臓器売買事件、過去の移植も調査へ 患者同意書なし(朝日新聞) - goo ニュース
今回は,臓器移植に関するSF短編(というか,詩かもしれない)です。
タイトルもダイレクトに,「適合する臓器提供者を求めて」(Seeking a Suitable Donor)
シュールな味わいですが,なにゆえか,心に響くのが不思議な作品です。
いまではわかる
ゆうべ
私の心臓は
打っていた そして梱包ケースを叩き閉じていた
すでにあのとき去っていたのだ 想像上で
いまではわかる
ゆうべ
私の心臓は
眠らず横になっていたのだ ほとんど何もない 眠りに就いた家の中で
その喜びと悲しみを棚卸しながら
出だしがこんな感じで,初っ端から挫折しそうな雰囲気なのですが,素知らぬ風で読んでいきましょう。わけわからないながらも,何か,引き付けるものがありませんか?
でも,私には,この作品の抜本的なところが,いまひとつ,わかっておらんのです。
いったい,この主人公は,臓器提供を受ける立場なのか,臓器を提供する立場なのか。
題名などから類推すれば,臓器提供を受ける立場なのでしょうか…。
それとも,自分が交通事故の犠牲になり,臓器を提供することになる宿命というか定めがあったことを描いているのでしょうか。

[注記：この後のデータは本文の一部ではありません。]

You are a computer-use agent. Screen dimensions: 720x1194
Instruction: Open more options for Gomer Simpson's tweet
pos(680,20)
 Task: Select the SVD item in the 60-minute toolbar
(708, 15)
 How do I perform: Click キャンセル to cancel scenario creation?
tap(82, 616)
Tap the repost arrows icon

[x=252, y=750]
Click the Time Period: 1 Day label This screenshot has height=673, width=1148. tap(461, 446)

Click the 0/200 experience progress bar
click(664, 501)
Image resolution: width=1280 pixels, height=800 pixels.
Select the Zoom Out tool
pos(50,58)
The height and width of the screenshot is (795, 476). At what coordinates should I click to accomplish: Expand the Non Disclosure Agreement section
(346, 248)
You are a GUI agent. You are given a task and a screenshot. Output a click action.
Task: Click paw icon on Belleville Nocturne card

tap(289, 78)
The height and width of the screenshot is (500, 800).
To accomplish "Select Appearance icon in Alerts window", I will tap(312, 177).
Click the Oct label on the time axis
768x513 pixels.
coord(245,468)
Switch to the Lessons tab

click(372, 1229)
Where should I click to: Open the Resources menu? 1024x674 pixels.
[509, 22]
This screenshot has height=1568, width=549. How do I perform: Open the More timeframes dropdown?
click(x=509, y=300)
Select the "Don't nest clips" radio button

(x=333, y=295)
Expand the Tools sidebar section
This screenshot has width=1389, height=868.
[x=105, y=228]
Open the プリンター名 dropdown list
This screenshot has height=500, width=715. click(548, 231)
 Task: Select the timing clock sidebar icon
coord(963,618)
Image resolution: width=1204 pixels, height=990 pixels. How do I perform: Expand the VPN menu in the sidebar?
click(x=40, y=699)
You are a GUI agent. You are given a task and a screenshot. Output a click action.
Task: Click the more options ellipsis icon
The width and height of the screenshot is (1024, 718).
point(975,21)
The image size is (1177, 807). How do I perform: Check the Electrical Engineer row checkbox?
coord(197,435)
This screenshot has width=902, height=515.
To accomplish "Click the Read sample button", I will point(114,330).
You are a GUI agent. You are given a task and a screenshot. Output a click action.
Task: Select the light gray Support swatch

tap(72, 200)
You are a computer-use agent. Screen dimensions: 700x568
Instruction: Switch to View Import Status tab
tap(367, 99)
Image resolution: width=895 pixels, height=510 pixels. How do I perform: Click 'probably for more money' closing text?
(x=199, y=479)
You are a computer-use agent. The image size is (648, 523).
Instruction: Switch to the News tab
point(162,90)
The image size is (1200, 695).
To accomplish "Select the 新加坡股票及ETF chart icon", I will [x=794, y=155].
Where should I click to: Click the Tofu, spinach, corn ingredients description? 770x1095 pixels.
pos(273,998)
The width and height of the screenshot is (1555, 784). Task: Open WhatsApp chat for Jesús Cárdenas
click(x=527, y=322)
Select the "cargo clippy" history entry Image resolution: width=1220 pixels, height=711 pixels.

なんとも異様な作品ですし,また,翻訳の生硬さが,未消化のまま読者に投げているのではないかと思われる部分も多かれど(原文を知らぬため一概にいえませんが),かえってそれが不思議な臨場感,切迫感を出しており効果をあげております。
文の配置も,なかなかこだわりがあるようですしね。
サンリオSF文庫「新しいSF」収録。野口幸夫氏訳。